Collected data entries:
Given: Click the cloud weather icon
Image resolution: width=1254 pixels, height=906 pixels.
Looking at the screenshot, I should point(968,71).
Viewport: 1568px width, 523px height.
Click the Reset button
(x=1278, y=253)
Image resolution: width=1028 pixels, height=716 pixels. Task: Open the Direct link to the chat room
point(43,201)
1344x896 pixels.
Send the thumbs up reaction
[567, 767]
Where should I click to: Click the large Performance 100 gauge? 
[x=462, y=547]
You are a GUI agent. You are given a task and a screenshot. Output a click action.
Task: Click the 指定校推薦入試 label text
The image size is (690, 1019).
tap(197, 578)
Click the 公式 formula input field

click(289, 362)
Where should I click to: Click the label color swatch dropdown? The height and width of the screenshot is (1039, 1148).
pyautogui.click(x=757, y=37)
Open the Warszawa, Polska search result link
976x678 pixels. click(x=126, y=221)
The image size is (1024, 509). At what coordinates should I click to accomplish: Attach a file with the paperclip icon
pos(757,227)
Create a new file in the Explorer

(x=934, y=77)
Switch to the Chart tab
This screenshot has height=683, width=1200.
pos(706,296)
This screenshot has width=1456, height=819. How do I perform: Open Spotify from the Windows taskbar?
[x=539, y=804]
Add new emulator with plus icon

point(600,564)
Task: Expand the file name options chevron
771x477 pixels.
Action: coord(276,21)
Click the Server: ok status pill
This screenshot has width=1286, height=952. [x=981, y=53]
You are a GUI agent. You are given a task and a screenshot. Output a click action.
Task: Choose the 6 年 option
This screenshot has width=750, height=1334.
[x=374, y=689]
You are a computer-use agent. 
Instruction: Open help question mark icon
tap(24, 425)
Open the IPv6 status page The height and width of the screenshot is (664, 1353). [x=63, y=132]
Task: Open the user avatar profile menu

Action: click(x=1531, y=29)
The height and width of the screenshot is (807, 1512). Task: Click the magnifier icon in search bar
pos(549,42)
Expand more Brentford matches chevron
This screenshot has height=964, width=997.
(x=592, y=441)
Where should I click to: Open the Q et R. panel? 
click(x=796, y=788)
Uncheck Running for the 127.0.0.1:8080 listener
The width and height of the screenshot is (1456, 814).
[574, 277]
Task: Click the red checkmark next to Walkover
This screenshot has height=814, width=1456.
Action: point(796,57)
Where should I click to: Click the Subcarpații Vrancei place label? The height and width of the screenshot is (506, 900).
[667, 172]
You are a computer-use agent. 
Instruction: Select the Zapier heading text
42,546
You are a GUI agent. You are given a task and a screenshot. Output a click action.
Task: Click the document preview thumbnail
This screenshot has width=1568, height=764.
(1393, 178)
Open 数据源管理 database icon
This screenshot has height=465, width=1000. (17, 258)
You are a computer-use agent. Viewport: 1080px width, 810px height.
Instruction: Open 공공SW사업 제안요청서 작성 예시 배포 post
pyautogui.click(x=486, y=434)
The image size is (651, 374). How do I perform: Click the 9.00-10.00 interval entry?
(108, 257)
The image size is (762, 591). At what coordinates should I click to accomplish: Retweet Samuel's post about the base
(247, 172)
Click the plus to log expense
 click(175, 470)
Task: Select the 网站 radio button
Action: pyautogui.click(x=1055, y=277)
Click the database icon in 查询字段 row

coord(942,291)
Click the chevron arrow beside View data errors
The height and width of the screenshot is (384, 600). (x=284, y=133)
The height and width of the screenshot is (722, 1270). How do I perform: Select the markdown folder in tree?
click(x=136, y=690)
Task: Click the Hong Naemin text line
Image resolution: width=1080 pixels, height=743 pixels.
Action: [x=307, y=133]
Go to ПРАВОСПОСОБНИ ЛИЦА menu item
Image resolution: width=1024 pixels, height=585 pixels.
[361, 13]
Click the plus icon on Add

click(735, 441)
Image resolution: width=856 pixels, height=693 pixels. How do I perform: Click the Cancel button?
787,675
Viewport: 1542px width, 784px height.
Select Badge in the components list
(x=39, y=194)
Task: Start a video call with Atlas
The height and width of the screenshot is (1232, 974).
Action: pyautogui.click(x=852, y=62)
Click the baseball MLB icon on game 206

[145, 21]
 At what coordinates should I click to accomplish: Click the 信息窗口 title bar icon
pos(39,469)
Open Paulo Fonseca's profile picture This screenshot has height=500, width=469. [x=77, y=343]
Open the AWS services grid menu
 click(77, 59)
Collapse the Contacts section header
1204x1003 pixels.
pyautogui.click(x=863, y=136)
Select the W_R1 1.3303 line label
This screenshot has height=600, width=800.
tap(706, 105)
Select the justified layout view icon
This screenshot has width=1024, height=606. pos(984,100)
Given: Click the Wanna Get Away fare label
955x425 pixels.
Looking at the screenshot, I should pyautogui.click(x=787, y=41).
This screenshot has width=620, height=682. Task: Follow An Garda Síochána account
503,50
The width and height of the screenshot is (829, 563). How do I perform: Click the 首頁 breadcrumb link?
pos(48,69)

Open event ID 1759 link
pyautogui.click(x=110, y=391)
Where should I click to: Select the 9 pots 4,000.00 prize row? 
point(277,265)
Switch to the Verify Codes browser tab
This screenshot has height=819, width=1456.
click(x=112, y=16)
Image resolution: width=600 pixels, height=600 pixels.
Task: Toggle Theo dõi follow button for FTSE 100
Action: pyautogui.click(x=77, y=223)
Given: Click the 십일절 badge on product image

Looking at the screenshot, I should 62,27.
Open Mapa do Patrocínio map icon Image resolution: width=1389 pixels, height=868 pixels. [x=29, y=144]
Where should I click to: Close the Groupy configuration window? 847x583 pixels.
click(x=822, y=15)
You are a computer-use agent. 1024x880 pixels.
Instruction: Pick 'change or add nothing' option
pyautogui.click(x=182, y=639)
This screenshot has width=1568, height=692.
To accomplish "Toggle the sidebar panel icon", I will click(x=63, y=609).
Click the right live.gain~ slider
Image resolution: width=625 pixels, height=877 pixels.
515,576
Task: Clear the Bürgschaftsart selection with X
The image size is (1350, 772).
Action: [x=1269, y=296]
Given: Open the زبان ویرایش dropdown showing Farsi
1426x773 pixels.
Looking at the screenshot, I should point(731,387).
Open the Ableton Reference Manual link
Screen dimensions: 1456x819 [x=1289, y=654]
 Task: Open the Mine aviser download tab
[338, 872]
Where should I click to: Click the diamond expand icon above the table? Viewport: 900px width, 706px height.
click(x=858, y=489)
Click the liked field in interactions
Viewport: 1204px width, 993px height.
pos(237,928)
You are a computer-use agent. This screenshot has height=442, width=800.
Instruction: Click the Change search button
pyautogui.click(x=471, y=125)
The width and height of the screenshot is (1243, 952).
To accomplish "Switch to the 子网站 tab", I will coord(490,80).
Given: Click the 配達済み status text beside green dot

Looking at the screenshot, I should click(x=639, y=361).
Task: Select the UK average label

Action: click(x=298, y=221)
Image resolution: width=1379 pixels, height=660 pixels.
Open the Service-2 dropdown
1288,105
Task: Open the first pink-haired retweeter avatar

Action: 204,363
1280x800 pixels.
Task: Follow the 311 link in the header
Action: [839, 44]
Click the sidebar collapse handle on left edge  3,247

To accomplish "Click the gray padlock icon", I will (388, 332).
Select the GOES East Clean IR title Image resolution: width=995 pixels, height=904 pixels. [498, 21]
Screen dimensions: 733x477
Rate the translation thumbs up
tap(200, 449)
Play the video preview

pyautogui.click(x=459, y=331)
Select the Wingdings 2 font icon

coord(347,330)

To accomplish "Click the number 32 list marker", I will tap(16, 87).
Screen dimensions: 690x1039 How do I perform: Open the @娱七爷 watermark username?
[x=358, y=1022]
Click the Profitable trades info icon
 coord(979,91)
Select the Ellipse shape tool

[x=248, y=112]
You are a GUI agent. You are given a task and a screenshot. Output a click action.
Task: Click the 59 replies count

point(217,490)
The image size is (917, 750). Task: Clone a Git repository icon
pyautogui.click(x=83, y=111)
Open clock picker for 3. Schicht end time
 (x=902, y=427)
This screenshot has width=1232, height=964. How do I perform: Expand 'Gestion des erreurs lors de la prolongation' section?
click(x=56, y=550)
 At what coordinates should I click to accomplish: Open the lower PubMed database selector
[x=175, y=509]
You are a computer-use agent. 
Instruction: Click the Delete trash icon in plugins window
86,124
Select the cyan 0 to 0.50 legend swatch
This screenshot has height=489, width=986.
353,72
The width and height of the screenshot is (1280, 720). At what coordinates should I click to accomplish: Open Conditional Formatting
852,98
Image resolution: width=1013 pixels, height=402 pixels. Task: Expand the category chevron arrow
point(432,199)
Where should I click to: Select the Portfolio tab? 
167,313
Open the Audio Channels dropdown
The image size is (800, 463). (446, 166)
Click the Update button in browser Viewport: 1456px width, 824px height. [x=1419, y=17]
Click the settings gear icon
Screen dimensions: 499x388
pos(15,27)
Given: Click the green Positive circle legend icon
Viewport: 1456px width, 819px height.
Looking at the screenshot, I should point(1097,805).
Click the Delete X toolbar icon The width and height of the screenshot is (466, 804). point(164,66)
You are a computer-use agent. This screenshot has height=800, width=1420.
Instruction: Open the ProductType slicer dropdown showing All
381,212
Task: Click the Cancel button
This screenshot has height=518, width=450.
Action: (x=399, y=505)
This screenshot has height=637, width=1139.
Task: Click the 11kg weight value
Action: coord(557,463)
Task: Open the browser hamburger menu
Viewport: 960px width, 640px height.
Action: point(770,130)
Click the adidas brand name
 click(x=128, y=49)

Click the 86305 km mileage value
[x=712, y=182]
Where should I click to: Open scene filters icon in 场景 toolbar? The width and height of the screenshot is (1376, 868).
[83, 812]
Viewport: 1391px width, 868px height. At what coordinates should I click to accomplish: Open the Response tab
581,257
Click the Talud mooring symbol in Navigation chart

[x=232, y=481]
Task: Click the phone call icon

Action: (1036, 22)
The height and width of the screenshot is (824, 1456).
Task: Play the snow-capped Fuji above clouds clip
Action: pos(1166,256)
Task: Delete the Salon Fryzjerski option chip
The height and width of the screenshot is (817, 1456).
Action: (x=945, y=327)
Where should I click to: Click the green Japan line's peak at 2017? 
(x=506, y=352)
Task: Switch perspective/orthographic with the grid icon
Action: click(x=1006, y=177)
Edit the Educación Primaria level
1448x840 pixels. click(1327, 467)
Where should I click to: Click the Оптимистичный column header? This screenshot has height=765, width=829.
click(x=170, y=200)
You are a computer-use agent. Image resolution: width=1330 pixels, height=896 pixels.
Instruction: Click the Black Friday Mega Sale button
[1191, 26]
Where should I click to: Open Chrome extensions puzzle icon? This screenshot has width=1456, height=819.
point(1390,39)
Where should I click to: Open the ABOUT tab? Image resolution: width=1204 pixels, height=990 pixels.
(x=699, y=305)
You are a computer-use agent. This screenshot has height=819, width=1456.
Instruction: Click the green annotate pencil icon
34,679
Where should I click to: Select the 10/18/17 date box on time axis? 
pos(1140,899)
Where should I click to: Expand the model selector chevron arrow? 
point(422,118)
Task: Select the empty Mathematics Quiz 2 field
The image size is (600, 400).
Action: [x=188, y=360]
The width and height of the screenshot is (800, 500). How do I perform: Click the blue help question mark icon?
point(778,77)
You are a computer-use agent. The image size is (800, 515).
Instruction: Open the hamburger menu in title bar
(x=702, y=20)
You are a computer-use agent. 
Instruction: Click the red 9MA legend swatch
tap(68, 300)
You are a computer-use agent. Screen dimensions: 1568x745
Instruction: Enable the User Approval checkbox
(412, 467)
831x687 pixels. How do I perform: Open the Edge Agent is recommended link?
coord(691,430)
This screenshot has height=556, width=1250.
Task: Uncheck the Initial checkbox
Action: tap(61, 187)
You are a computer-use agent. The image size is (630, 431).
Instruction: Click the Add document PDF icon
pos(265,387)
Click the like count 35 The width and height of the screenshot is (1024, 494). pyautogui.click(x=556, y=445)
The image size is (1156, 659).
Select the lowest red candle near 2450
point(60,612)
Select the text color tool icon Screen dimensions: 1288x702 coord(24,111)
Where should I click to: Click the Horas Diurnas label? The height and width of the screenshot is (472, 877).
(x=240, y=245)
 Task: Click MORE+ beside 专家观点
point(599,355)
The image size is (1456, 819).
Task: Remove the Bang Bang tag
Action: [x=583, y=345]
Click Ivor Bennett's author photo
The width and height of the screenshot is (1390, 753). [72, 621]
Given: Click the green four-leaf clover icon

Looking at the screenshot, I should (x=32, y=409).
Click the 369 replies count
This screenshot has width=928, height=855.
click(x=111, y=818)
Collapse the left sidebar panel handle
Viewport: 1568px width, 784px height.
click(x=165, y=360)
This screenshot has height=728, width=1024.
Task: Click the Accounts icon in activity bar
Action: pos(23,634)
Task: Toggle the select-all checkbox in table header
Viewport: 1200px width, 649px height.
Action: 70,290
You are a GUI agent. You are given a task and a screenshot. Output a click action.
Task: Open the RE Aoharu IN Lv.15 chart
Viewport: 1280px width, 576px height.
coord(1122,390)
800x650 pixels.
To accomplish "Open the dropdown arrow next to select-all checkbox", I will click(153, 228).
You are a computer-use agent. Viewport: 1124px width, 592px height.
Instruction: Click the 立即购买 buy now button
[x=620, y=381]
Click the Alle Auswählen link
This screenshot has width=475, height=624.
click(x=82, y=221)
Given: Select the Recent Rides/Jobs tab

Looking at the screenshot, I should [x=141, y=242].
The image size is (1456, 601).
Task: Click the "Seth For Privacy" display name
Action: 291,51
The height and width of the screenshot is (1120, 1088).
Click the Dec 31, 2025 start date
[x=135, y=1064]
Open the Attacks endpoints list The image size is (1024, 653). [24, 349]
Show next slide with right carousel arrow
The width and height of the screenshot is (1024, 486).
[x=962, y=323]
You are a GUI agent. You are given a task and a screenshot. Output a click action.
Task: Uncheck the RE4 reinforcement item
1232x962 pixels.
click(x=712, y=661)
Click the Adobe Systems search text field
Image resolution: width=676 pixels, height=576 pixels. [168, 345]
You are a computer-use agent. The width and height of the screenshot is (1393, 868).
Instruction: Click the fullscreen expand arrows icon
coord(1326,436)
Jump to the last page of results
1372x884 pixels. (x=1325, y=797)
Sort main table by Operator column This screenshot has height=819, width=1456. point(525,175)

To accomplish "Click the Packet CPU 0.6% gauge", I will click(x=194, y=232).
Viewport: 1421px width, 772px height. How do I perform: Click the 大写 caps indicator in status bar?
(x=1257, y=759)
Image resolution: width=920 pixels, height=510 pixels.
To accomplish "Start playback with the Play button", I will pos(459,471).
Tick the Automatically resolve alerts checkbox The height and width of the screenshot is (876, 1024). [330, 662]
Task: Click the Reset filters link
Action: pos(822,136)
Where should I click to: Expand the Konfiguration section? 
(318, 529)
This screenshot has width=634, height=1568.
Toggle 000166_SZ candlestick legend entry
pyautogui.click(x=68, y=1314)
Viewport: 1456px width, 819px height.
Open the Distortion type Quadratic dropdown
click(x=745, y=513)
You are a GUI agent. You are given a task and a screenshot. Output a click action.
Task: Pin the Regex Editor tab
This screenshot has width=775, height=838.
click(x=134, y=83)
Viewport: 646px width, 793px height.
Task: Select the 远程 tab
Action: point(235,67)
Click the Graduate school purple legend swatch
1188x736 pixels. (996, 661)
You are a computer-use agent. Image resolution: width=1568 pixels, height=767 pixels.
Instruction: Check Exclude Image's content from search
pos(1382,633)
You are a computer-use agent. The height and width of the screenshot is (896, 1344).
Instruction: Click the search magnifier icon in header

> **Task to carry out**
Convert the records from the line with "831x687 pixels. How" up to and including the line with "Action: tap(61, 187)" into a Markdown table with the columns Row and Line, giving each line its own numbered row and leaving out any blank lines.

> **Problem solution**
| Row | Line |
|---|---|
| 1 | 831x687 pixels. How do I perform: Open the Edge Agent is recommended link? |
| 2 | coord(691,430) |
| 3 | This screenshot has height=556, width=1250. |
| 4 | Task: Uncheck the Initial checkbox |
| 5 | Action: tap(61, 187) |